To the surprise of both Deere and the UAW, 90 percent of the union rank-and-file members rejected the contract, arguing the offer was insufficient in the wake of the company’s ongoing financial vibrancy.
Part of a Trend
There has been a new wave of labor strikes across the country that includes approximately 1,400 cereal production workers in Michigan, Nebraska, Pennsylvania and Tennessee on strike against Kellogg Company; 2,000 nurses, technical, and clerical employees on strike against Mercy Hospital in South Buffalo, New York; and 1,000 employees of Warrior Met Coal in Alabama.
Hollywood faced the threat of a strike by members of the International Alliance of Theatrical Stage Employees that would have halted film and television production, but that walkout was averted.
As the United States moves out of the pandemic, it has been faced with a pushback by many employees in a wide variety of jobs and industries. This so-called “Great Resignation” resulted in a record-breaking 4.3 million workers quitting their jobs in August, with others agitating for better wages, benefits, and working conditions.
Potential Economic Impact
The timing of the strike couldn’t have been worse, as the United States economy is struggling with a tag team of rising inflation and supply chain disruptions.
Farmers were facing shortages of agricultural equipment and parts before the strike began and this exacerbates the situation. Lance Lillibridge, a farmer and president of the Iowa Corn Growers Association, told NewsNation.com that not having replacement parts for his John Deere equipment could result in crops not being readied for distribution.
“We have a lot of big equipment out here that we’re using to bring in a harvest, and if a part breaks down that we can’t get, we’re done,” said Lillibridge.
Potential Impact to Deere
The strike occurs five months after Deere’s stock hit a record peak of new all-time high of just over $400.34 per share. The stock was trading at the $344 level Wednesday afternoon.
Deere is facing the strike in a strong financial position. According to its most recent earnings report, the third-quarter data published on Aug. 20, the company reported net income of $1.6 billion, up from $811 million one year earlier. Worldwide net sales and revenues increased 29 percent to $11.5 billion and net sales of the equipment operations were $10.4 billion.
Ironically, CEO John May announced the third-quarter data by crediting the quarterly results to “the exceptional efforts of our employees and dealers to keep our factories running and customers served while enduring significant supply-chain pressures.”

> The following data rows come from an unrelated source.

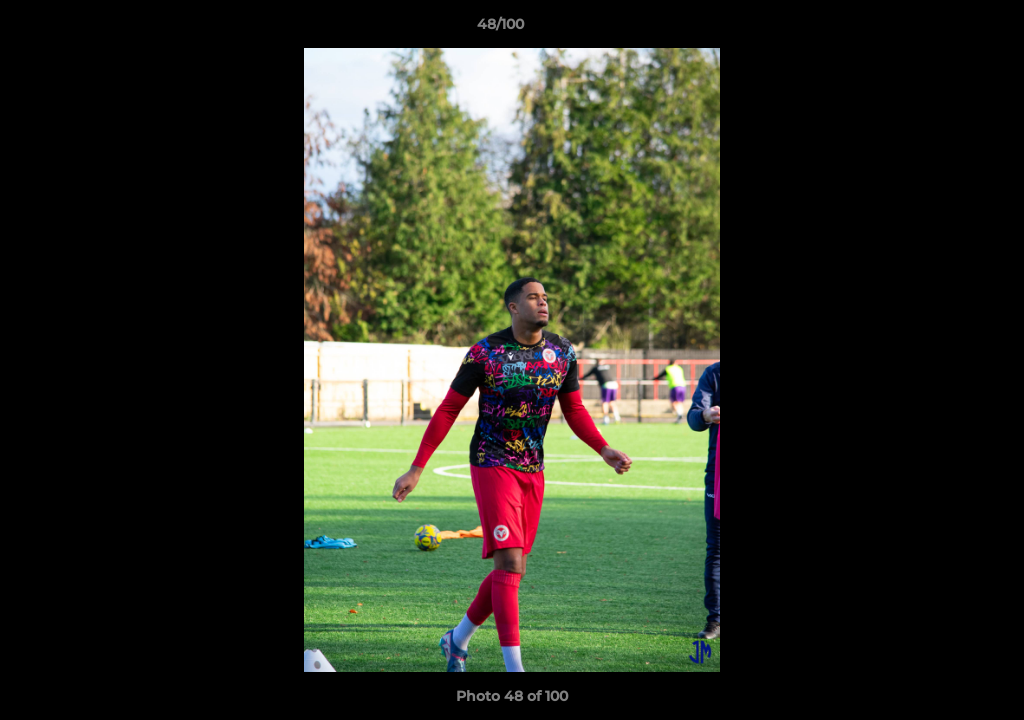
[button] (940, 29)
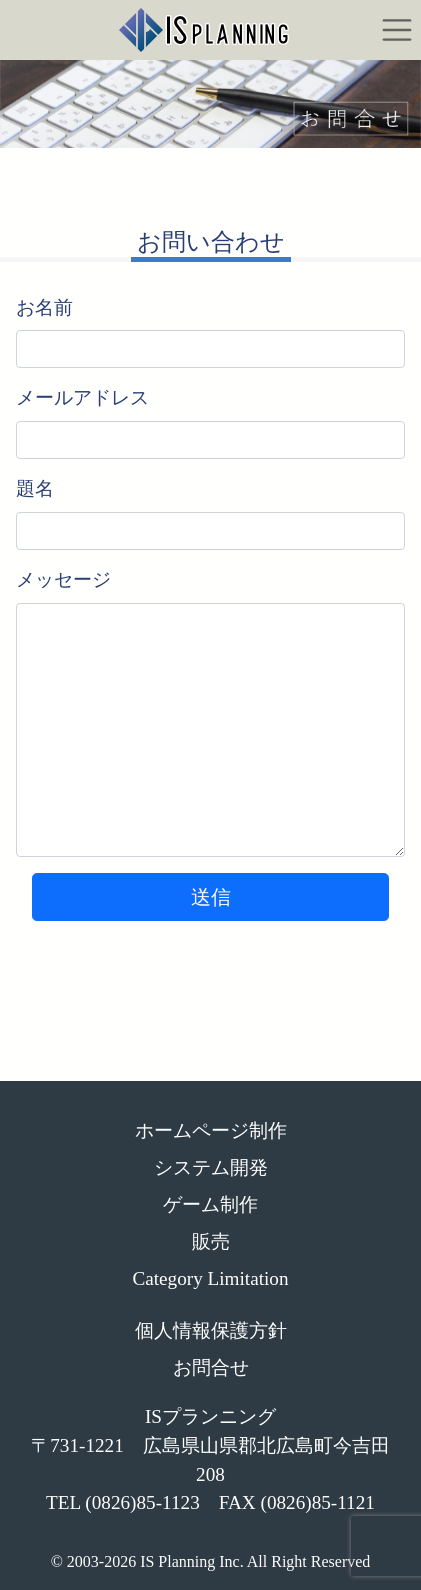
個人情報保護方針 (211, 1330)
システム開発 (211, 1167)
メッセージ (63, 579)
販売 (211, 1241)
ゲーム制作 (210, 1204)
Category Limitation (210, 1278)
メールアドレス (82, 397)
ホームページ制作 (211, 1130)
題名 (35, 488)
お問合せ (211, 1367)
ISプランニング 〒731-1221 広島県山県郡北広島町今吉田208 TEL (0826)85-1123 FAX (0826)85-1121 (210, 1459)
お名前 (44, 307)
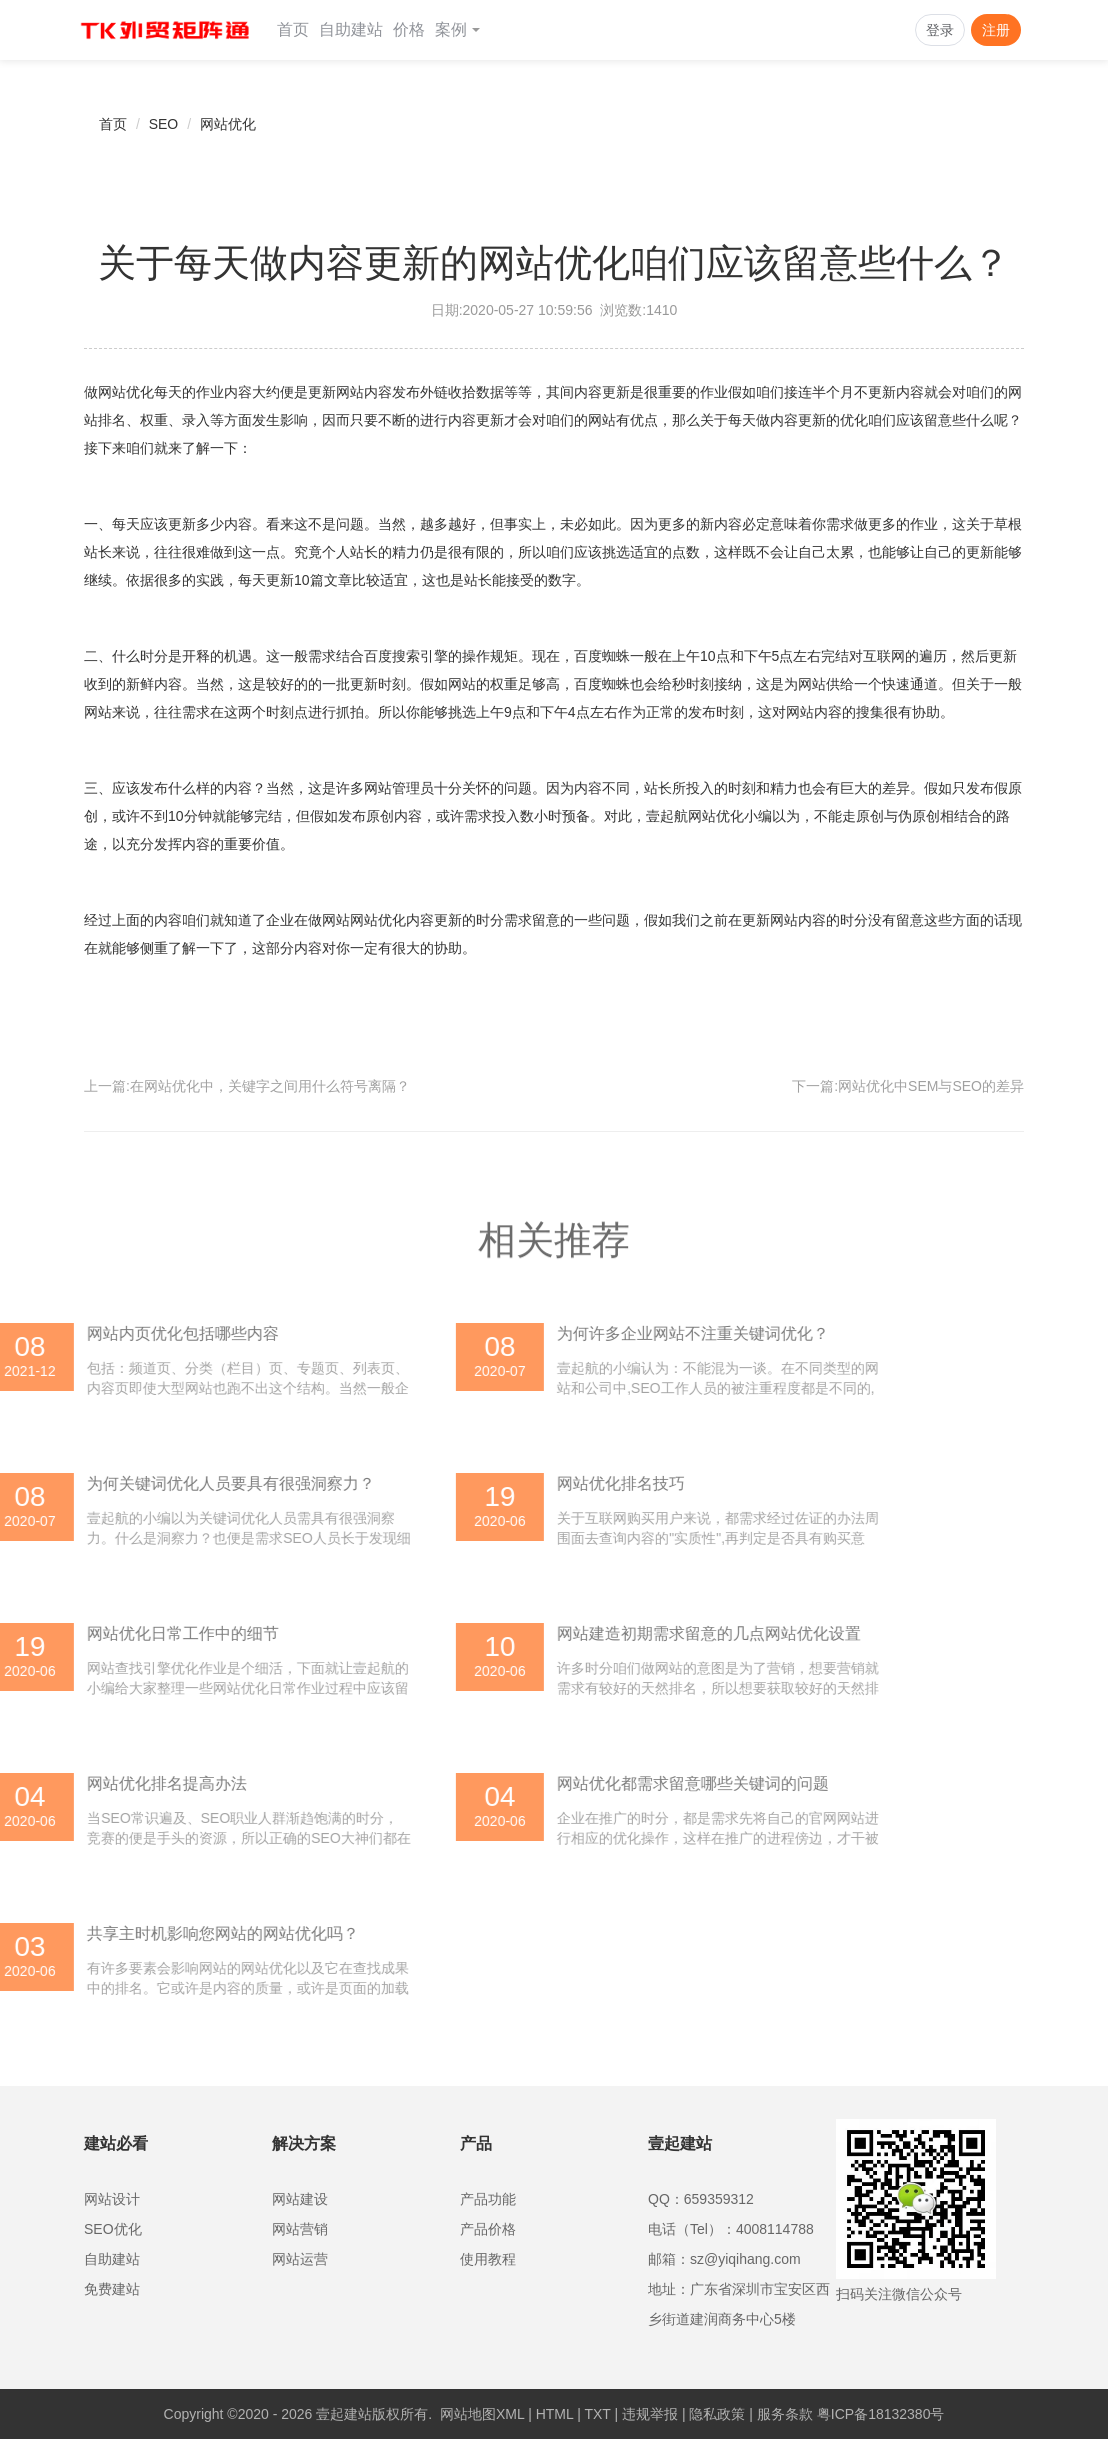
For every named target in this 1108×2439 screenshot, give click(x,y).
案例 (457, 29)
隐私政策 (717, 2414)
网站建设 (300, 2199)
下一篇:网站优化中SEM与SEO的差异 (908, 1086)
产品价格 (488, 2229)
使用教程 (488, 2259)
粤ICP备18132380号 (881, 2414)
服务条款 (785, 2414)
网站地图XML (482, 2414)
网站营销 (300, 2229)
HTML (555, 2414)
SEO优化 (113, 2229)
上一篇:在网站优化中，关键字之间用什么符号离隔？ (247, 1086)
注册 (996, 30)
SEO (164, 124)
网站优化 (228, 124)
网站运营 (300, 2259)
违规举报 (650, 2414)
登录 (940, 30)
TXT (597, 2414)
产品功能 (488, 2199)
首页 (293, 29)
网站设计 (112, 2199)
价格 (409, 29)
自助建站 (351, 29)
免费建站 (112, 2289)
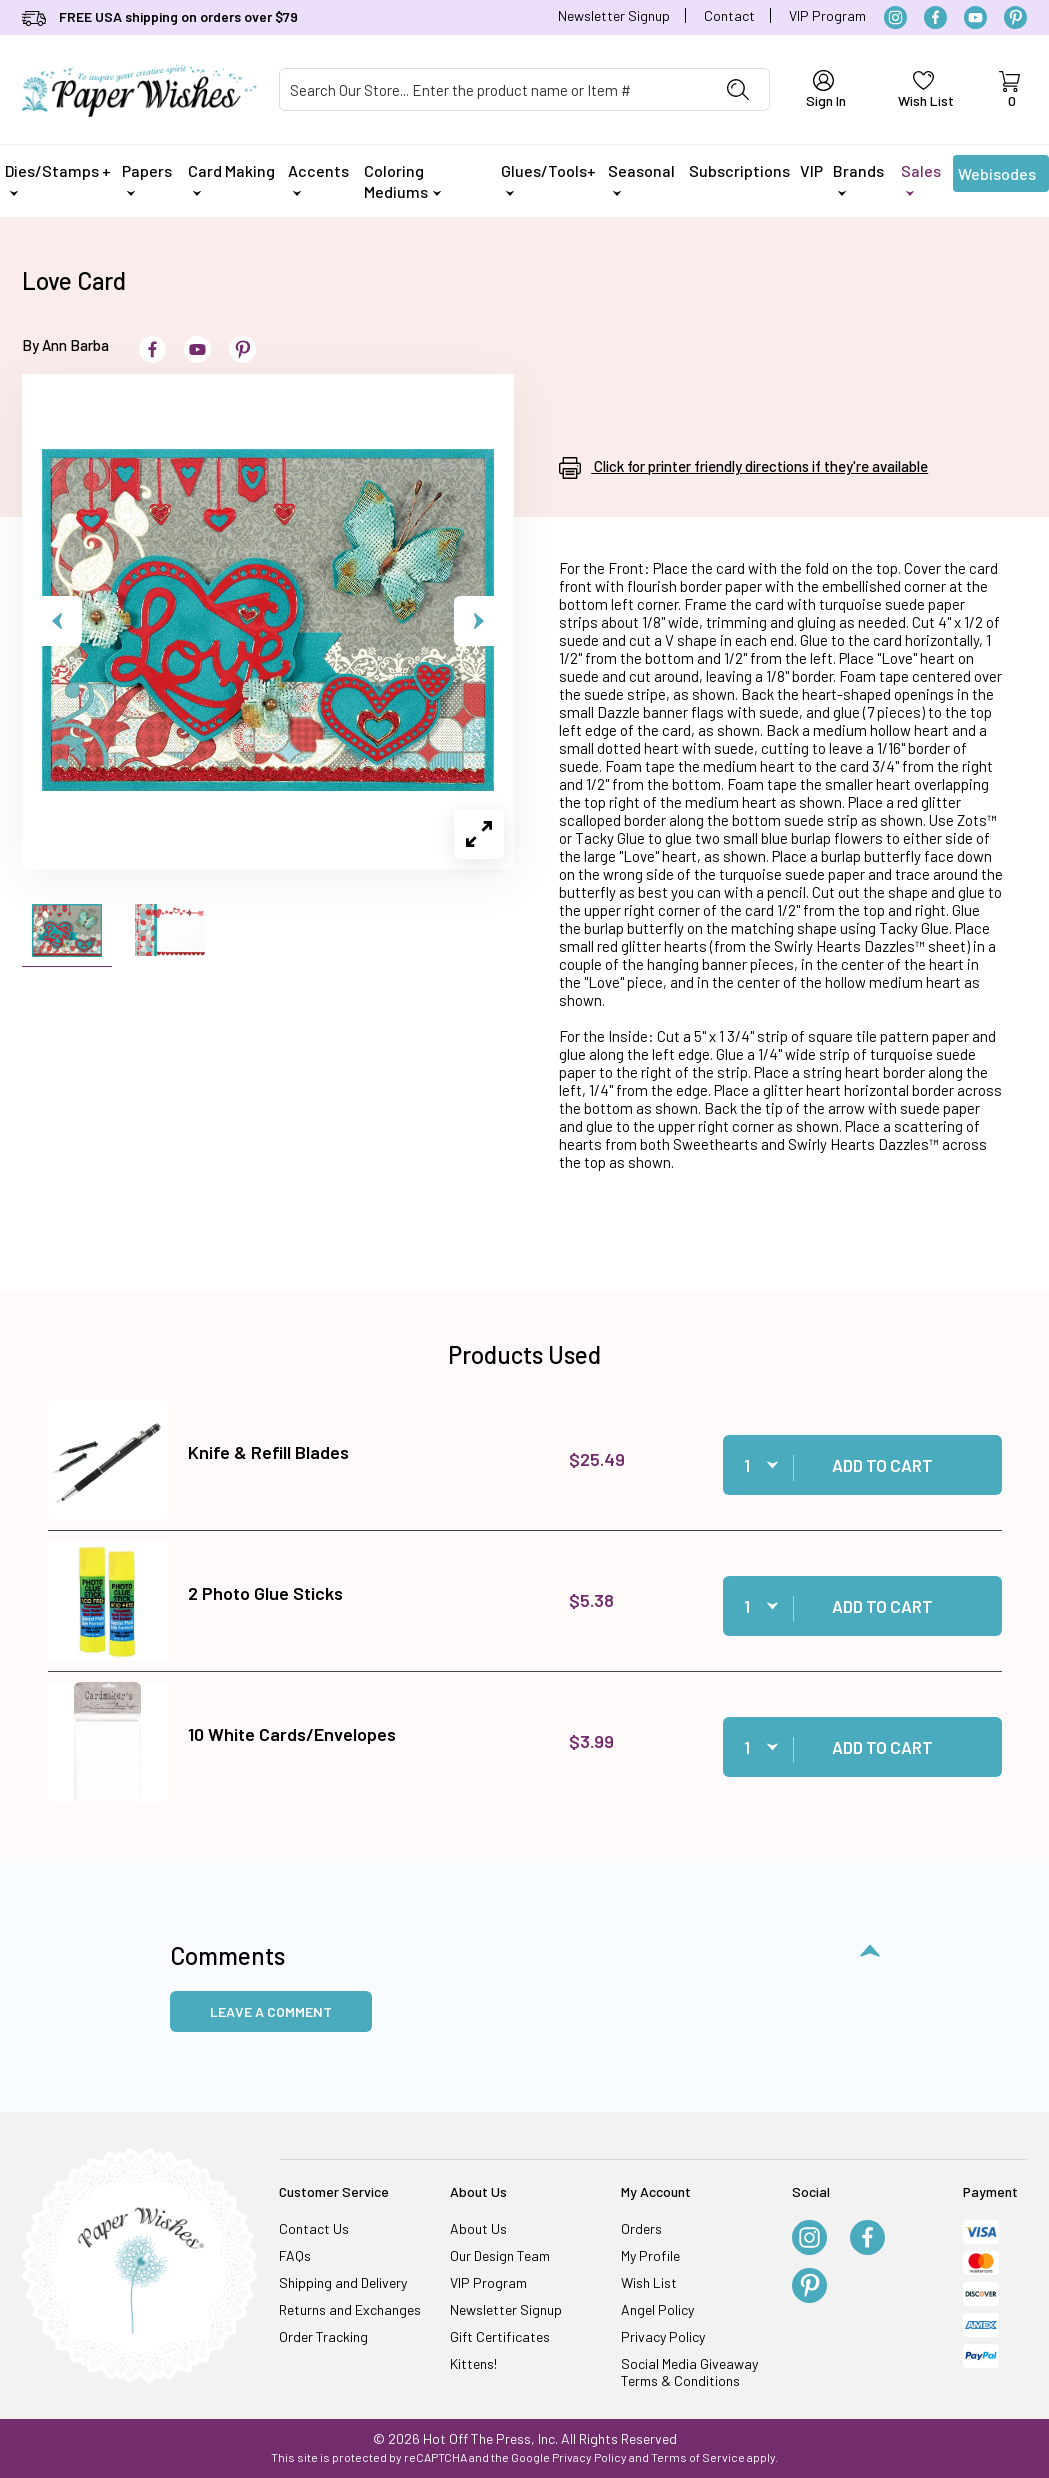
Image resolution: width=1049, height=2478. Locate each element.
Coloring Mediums (402, 181)
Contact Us (314, 2228)
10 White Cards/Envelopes (292, 1734)
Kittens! (473, 2363)
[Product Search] (494, 89)
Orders (641, 2228)
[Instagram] (895, 17)
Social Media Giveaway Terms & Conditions (689, 2372)
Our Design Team (500, 2255)
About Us (478, 2228)
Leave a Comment (271, 2011)
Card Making (231, 178)
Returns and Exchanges (350, 2309)
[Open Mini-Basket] (1009, 90)
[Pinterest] (1015, 17)
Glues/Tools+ (548, 178)
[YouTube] (975, 17)
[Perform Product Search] (738, 89)
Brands (858, 178)
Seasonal (641, 178)
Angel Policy (657, 2309)
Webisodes (997, 178)
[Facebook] (935, 17)
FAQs (295, 2255)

While it is too early to determine how the strike will impact fourth-quarter earnings, it is not difficult to assume the next quarter will not be as robust as the preceding period.
The Road to Resolution
As of this writing, both sides are working on a settlement. Brad Morris, vice president of labor relations for Deere, insisted the company “will keep working day and night to understand our employees’ priorities and resolve this strike.”
However, the union is not showing signs that it is seeking a quick end to its action.
“These are skilled, tedious jobs that UAW members take pride in every day,” said Mitchell Smith, UAW Region 8 director. “Strikes are never easy on workers or their families but John Deere workers believe they deserve a better share of the pie, a safer workplace, and adequate benefits.”